=== WHAT YOU WILL DO ===
Go through the lines below and copy each one that holds the string "swatch".

- - -

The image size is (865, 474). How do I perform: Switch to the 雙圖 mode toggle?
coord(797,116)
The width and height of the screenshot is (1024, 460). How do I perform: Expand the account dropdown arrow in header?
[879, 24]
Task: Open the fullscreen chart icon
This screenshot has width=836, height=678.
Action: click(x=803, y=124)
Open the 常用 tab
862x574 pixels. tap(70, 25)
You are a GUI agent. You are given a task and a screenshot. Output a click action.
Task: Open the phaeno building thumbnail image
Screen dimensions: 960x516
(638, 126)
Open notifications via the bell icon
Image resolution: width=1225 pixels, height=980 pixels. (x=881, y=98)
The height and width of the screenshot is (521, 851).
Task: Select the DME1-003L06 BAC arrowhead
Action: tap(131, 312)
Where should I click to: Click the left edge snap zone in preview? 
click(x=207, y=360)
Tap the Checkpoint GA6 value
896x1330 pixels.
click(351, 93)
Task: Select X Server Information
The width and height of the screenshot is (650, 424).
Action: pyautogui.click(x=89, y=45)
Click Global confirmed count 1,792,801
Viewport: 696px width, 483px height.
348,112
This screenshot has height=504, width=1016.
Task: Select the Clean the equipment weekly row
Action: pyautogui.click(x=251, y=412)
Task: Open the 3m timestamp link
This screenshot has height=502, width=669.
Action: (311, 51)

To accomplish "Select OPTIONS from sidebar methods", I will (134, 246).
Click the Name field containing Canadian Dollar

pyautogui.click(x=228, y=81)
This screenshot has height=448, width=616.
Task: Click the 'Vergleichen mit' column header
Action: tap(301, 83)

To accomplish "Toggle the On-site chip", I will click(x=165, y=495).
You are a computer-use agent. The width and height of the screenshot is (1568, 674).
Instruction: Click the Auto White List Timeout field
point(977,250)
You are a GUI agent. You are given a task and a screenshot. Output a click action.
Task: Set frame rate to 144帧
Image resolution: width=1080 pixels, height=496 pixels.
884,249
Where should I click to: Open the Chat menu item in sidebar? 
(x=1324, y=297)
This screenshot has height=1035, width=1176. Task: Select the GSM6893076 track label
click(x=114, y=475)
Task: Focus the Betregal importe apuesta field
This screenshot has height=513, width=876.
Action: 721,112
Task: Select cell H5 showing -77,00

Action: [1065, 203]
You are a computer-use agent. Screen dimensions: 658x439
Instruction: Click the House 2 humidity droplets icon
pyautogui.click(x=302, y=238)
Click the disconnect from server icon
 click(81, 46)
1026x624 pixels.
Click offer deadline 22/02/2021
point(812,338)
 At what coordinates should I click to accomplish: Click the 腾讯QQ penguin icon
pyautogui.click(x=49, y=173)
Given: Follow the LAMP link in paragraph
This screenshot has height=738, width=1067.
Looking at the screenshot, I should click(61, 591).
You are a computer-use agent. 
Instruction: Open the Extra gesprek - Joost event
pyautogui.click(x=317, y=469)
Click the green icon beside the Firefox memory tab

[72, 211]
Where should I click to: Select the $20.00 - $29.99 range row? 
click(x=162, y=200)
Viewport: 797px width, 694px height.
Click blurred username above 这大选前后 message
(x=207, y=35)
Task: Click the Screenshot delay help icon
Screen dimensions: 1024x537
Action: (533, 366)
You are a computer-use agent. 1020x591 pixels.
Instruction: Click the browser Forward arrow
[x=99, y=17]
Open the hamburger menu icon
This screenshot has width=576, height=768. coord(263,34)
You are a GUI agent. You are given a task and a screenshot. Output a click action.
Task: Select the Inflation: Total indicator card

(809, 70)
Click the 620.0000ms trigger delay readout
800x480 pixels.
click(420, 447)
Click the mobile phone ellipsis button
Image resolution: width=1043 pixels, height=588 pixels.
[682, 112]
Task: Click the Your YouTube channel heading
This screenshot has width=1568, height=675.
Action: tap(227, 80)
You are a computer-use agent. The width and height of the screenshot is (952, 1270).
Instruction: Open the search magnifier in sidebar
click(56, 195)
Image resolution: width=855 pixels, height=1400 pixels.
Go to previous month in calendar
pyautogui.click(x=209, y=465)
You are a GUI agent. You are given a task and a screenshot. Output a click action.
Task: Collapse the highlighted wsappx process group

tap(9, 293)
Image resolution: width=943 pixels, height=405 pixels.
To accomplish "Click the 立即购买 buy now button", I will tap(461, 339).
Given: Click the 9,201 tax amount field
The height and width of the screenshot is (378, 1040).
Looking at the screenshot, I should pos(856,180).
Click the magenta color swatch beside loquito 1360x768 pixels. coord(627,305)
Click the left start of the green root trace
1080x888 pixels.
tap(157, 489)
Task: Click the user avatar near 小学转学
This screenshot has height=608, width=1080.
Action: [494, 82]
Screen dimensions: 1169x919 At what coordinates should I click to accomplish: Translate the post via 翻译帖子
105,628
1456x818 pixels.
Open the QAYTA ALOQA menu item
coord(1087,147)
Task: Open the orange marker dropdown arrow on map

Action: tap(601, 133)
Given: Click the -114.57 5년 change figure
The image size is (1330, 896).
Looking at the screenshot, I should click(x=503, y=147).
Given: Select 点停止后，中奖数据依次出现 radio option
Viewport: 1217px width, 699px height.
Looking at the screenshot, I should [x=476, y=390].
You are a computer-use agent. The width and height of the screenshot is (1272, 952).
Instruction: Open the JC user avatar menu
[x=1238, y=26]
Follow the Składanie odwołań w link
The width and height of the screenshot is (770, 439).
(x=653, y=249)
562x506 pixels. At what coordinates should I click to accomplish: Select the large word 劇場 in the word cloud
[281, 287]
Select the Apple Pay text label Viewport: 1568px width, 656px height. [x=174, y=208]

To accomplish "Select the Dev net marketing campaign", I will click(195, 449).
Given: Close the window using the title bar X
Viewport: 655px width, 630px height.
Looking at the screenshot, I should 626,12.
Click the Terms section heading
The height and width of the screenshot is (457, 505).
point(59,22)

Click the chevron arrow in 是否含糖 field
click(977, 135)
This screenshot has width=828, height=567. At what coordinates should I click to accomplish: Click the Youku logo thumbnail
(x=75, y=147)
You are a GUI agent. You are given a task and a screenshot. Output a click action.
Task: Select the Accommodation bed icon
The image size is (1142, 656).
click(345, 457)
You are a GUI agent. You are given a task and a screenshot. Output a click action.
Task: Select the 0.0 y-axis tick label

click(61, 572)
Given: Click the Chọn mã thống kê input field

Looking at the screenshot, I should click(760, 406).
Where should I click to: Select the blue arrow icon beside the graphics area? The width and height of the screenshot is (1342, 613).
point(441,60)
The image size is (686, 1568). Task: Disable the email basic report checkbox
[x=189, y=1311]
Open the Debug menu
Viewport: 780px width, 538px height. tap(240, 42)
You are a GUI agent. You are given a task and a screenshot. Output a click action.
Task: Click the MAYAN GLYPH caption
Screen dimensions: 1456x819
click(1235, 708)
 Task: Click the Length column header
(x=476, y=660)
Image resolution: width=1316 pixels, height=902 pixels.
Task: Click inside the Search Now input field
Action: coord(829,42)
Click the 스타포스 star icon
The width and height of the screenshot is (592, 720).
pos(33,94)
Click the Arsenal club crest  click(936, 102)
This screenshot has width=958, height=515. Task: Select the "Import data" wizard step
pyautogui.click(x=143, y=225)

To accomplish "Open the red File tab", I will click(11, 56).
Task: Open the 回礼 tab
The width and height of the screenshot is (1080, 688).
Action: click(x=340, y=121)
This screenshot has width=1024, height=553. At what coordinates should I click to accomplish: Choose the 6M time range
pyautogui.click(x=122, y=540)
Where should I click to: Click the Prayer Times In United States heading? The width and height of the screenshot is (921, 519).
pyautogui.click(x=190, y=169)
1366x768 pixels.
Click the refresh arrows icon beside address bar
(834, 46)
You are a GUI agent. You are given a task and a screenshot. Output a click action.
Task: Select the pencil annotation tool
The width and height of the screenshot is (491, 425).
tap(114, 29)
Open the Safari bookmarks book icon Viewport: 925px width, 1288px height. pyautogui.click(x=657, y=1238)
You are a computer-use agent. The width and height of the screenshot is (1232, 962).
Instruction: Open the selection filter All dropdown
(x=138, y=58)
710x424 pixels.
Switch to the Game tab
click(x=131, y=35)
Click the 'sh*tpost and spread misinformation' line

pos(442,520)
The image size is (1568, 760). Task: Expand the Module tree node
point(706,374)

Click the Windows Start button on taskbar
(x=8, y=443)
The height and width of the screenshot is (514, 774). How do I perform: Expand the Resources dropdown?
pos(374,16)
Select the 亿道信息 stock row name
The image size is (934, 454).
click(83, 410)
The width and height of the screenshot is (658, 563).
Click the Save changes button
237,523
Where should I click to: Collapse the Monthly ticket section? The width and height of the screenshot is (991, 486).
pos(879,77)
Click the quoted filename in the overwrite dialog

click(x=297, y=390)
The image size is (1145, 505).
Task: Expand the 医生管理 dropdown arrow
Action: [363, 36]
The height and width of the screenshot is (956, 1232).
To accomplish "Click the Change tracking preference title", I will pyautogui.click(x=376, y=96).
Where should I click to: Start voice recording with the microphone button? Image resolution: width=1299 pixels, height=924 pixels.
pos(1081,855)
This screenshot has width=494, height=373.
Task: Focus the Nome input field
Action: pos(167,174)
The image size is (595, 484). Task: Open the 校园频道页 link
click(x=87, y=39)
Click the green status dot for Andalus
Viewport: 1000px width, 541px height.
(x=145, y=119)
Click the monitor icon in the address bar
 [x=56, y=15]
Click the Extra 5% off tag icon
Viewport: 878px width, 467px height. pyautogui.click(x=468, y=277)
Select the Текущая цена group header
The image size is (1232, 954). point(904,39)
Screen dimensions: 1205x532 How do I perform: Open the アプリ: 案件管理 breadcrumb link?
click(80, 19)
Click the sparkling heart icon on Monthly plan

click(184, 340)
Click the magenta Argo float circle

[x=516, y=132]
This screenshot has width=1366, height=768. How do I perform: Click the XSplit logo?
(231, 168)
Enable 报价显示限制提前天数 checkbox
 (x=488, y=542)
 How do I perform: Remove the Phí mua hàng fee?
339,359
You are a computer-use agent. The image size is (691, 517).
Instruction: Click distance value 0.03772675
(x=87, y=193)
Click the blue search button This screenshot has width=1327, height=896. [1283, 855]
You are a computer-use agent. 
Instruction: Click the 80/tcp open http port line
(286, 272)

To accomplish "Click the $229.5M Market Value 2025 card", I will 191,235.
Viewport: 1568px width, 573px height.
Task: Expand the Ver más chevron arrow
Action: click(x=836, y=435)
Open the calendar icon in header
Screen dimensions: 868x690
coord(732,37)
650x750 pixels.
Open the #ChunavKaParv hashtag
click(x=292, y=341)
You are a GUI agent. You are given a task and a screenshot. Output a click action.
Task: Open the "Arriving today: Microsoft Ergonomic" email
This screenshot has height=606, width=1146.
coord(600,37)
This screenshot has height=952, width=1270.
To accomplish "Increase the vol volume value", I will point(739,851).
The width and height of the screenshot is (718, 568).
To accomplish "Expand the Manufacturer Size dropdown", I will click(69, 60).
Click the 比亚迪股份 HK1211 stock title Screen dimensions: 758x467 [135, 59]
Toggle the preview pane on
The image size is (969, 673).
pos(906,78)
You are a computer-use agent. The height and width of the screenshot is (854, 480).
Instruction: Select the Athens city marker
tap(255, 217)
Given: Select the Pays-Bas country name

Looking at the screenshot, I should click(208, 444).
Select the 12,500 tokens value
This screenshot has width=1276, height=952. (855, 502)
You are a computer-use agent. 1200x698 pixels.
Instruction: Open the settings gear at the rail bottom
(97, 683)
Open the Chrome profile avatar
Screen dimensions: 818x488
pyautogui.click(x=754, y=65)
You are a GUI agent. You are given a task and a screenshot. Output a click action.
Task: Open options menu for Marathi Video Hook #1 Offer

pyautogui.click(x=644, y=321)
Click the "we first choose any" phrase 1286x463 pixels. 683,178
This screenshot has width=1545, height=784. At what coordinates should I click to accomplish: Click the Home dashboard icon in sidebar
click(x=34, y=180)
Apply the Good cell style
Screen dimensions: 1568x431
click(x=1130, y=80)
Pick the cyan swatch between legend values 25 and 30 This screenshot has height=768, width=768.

- - -

=== SOLUTION TO THIS EXERCISE ===
Click the magenta color swatch beside loquito 1360x768 pixels. coord(627,305)
Pick the cyan swatch between legend values 25 and 30 This screenshot has height=768, width=768.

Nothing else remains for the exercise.